For NIH, the knowledge gap can hamper its decision-making. The agency makes
it easier for new investigators to get funding, for example, but it doesn't
know how they fare 5 years out, when their first big grant is up for renewal
. "We want to make sure we're not setting them up for failure," says Sally
Rockey, NIH's deputy director for extramural research. The agency plans to
start tracking these people, to gauge whether they're headed for dire
straits.
Also hotly debated is whether NIH should scale back support for the 1600 or
so "millionaires," the principal investigators who boast more than $1.5
million a year in grant money. NIH gives their proposals extra review, but
in most cases offers additional support with peer reviewers' blessings, "
because," Rockey says, "we're a meritocracy." Jeremy Berg, a former NIH
institute director who's now at the University of Pittsburgh, recently found
that more than 80% of those who already receive about $650,000 a year in
direct support from the Howard Hughes Medical Institute also get money from
NIH—an average of two grants each, or roughly another $400,000 a year. (
This funding does not include so-called indirect costs, which allows the
institution to cover overhead.) "Should we be supporting a smaller number of
investigators but at a very rich rate," Tilghman wonders, "or should we be
letting 100 flowers bloom?"
Economists are trying to answer some of these questions (see Policy Forum, p
. 41).
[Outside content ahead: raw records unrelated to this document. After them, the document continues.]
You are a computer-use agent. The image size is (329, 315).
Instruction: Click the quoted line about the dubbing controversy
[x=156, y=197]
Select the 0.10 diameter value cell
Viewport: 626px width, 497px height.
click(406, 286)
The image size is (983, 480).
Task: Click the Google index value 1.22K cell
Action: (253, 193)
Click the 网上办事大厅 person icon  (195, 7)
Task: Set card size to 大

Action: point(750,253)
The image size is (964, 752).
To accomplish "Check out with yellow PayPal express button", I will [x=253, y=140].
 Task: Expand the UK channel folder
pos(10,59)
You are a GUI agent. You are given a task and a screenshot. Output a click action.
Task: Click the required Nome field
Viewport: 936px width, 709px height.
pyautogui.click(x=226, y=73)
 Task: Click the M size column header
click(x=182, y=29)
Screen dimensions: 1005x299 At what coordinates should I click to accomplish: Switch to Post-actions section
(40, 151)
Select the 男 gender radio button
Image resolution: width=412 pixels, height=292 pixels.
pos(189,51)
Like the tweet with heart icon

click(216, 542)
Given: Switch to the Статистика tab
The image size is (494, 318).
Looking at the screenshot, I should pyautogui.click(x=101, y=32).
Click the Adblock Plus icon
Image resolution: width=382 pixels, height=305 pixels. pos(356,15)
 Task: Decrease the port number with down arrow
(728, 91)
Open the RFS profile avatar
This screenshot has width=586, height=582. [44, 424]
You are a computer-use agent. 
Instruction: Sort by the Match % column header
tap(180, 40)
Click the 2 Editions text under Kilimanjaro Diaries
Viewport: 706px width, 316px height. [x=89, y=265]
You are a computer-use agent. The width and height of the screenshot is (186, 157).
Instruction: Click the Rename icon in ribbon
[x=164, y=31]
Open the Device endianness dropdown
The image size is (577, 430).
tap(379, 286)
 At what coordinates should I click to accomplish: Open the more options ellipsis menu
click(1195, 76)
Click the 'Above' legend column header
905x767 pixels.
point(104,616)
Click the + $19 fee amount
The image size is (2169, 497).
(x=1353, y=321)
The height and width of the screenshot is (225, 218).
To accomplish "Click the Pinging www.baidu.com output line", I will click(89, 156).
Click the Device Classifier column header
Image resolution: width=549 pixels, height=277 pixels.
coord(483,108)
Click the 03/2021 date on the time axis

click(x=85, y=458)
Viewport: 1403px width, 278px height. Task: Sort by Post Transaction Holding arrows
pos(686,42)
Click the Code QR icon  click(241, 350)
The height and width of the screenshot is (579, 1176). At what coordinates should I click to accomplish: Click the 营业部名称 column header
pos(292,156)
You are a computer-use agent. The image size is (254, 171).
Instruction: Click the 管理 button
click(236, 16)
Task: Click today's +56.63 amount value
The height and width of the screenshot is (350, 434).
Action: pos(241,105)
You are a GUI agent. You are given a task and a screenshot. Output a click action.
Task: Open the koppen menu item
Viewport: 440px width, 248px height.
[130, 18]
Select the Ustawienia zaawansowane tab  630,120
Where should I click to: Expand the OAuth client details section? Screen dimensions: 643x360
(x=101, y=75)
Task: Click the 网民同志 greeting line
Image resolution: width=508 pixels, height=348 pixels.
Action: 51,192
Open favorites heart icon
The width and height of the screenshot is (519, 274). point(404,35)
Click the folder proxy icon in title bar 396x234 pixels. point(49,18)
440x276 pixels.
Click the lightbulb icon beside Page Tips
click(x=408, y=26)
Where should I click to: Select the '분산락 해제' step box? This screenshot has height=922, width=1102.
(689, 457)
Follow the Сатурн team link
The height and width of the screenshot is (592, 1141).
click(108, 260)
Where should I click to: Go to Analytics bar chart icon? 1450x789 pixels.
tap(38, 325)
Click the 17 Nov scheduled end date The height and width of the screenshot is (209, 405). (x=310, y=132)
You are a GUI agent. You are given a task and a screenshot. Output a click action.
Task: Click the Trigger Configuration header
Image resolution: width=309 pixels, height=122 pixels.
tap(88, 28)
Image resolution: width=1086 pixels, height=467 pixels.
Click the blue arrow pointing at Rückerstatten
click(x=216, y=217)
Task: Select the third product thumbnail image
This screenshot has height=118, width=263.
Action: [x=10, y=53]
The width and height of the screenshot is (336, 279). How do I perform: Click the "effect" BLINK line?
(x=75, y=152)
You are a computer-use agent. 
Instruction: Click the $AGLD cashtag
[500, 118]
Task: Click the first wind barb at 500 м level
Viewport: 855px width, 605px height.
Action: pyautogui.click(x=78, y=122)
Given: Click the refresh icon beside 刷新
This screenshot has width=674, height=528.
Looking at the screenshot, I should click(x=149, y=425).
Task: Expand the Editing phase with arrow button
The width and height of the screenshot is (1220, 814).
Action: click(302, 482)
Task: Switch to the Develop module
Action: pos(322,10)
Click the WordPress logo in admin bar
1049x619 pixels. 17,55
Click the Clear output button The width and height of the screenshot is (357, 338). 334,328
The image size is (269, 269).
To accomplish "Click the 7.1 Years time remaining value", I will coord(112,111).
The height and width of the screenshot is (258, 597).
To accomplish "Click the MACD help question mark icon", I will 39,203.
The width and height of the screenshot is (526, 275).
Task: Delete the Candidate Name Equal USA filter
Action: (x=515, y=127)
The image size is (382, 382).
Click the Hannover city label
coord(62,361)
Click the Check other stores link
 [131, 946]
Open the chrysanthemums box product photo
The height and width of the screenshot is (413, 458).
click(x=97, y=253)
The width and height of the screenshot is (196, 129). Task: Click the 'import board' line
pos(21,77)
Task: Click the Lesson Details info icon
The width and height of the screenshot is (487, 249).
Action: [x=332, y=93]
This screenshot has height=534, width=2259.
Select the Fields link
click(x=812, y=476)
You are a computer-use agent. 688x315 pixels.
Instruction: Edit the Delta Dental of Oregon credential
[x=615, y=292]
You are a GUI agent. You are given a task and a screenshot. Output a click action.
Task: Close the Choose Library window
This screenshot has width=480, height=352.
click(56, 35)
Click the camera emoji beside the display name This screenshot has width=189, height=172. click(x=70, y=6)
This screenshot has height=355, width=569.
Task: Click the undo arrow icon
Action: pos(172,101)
At the University of North Carolina, Chapel Hill, Maryann Feldman is
poring over records from nine universities to understand how the support
that labs receive influences publications, patents, and researcher
characteristics. Feldman is also studying "venture philanthropy," which
applies businesslike goals to charity work, to see how academics are relying
on it and whether it redirects their research. At Ohio State University,
Columbus, economist Bruce Weinberg is exploring how the structure of a lab
and its funding shape the training of graduate students and postdocs and
their professional future. "Hopefully the data will be built" to show how
the community is adjusting, Weinberg says. "But it's not there yet."
Some suggest a rethinking of the entire enterprise. "I think for a long time
people in biomedical science bought into what you hear in industry, which
is, 'If you don't grow, you die,' " Tilghman says. "And it's not true, it's
absolutely not true." Maybe, she suggests, scientists and their institutions
should question whether they are well served by ever-expanding labs,
flanked by construction cranes building still more facilities.
The end result for some senior scientists right now is caution: Play it safe
, tighten your belt. That could have a trickle-down effect to the mouths
they help feed. "I cannot take a grad student and make a 5- to 6-year
commitment," says Arturo Casadevall, a microbiologist and immunologist at
Albert Einstein College of Medicine in the Bronx, New York. "I don't know
where we're going to be in 5 or 6 years."